In a more general setting than that of the original question: suppose we have a faithful normal state $h$ on a von Neumann algebra $M$. Suppose furthermore that $h$ is tracial, meaning that $h(xy)=h(yx)$ for all $x,y\in M$. (Warning! there are important examples of compact quantum groups where the Haar state is faithful but not tracial.)

In this setting we may define $\Vert x\Vert_{L^1(M,h)}$ to be $h(|x|)$. With this definition it is not clear that we have a norm; however, it is known that one has
$$ h(|x|) = \sup\{ | h(xy) | \colon y \in M, \Vert y\Vert_M \leq 1 \} \tag{$*$}$$
and the proof has been given by Martin Argerami [on MathStackExchange](https://math.stackexchange.com/questions/1342359/the-1-norm-on-a-quantum-group-as-a-supremum). The motivating example to keep in mind is the commutative case $M=L^\infty[0,1]$ with usual ess.sup norm and usual weak-star topology, with $h(x) = \int_0^1 x(t)\,dt$.
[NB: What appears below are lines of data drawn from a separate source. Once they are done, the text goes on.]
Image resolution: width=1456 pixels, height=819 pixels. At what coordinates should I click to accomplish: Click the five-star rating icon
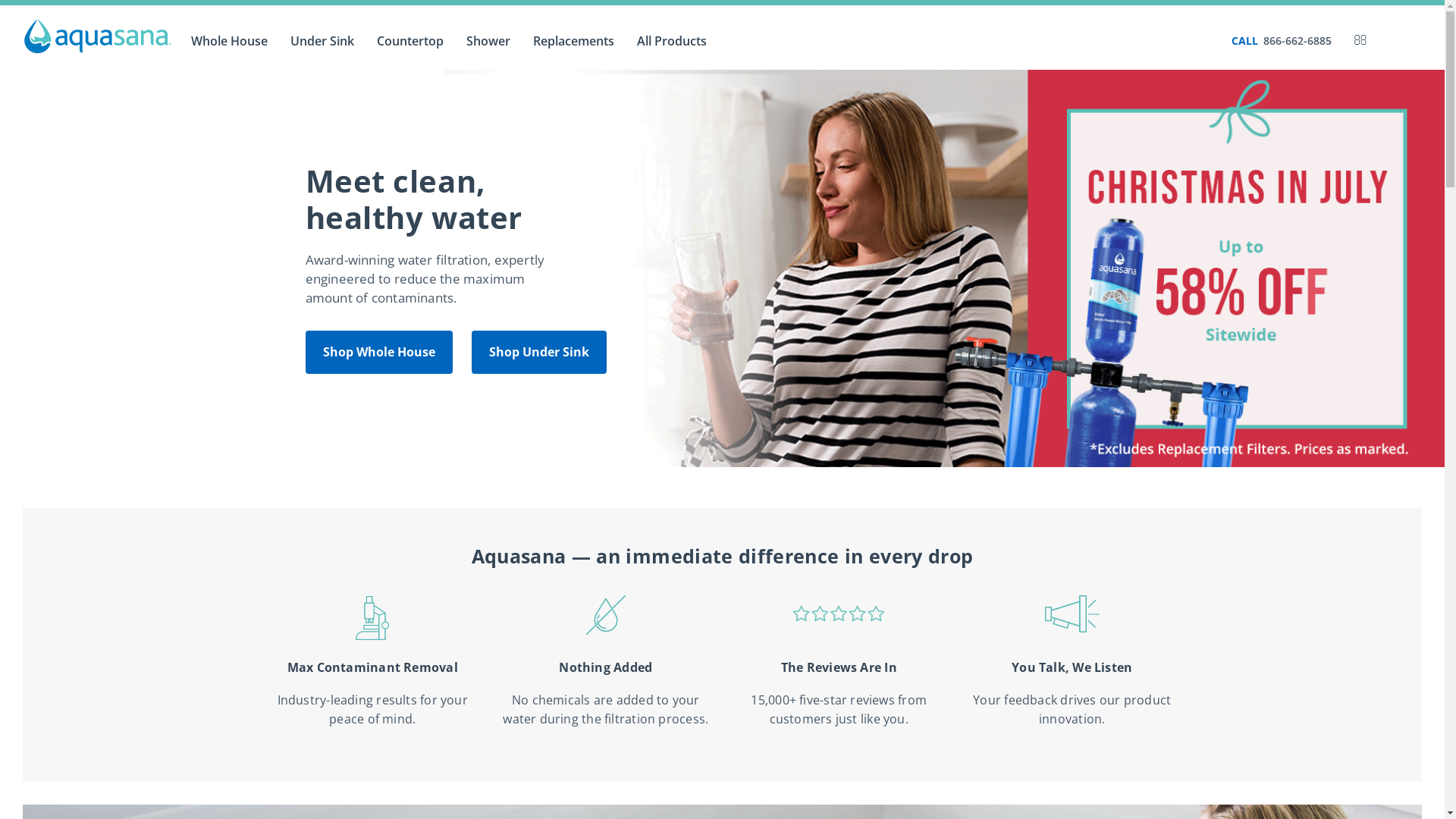[839, 613]
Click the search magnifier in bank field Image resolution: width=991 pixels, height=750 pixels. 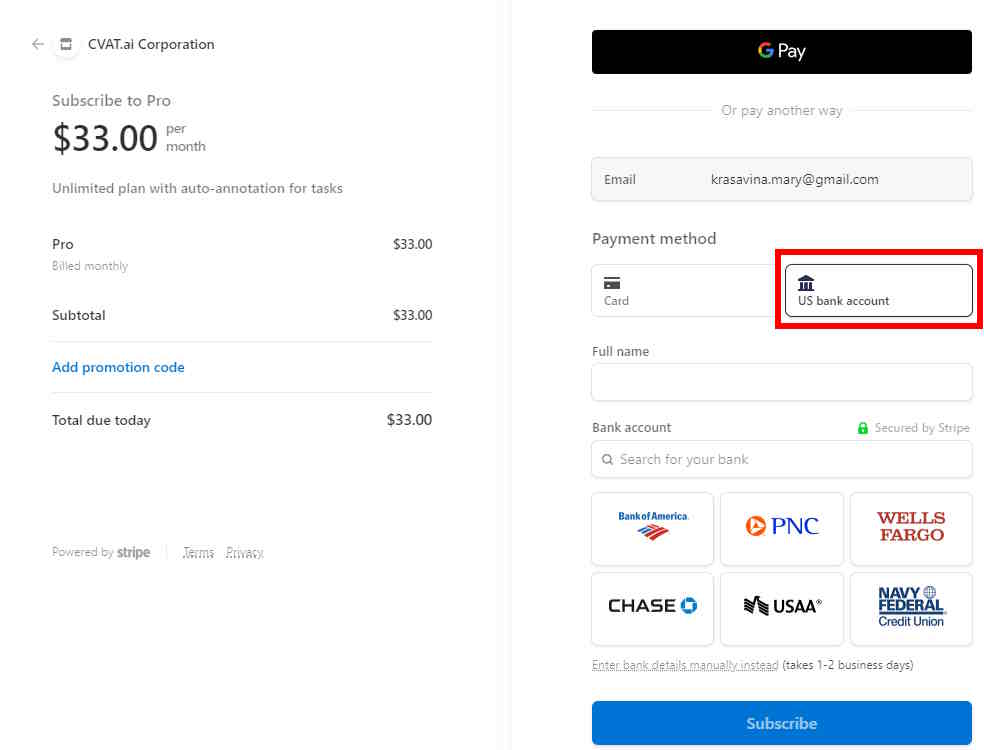point(607,459)
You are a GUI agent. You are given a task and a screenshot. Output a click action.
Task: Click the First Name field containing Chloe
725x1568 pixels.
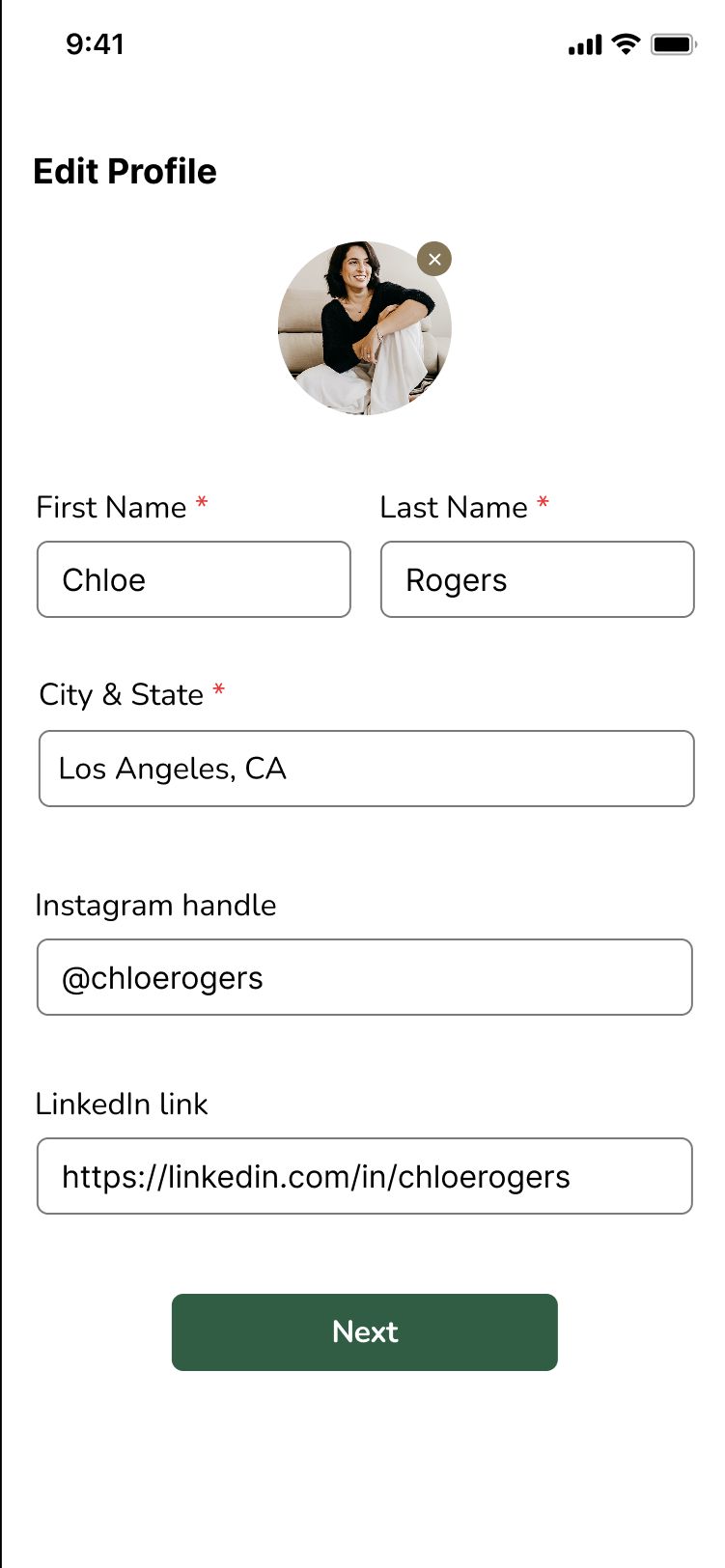[x=193, y=579]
Historical note: if one looks at Definition 3.2 of I. Segal's paper

> [MR0054864 (14,991f)](http://www.ams.org/mathscinet-getitem?mr=54864)
I. E. Segal, _A non-commutative extension of abstract integration._
Ann. of Math. (2) **57** (1953). 401–457

one sees that Segal took the RHS of $(*)$ as the definition of the $L^1$-norm on $M$ given by $h$. He then, in part (d) of Corollary 10.1, shows that the RHS of $(*)$ is equal to the LHS of $(*)$.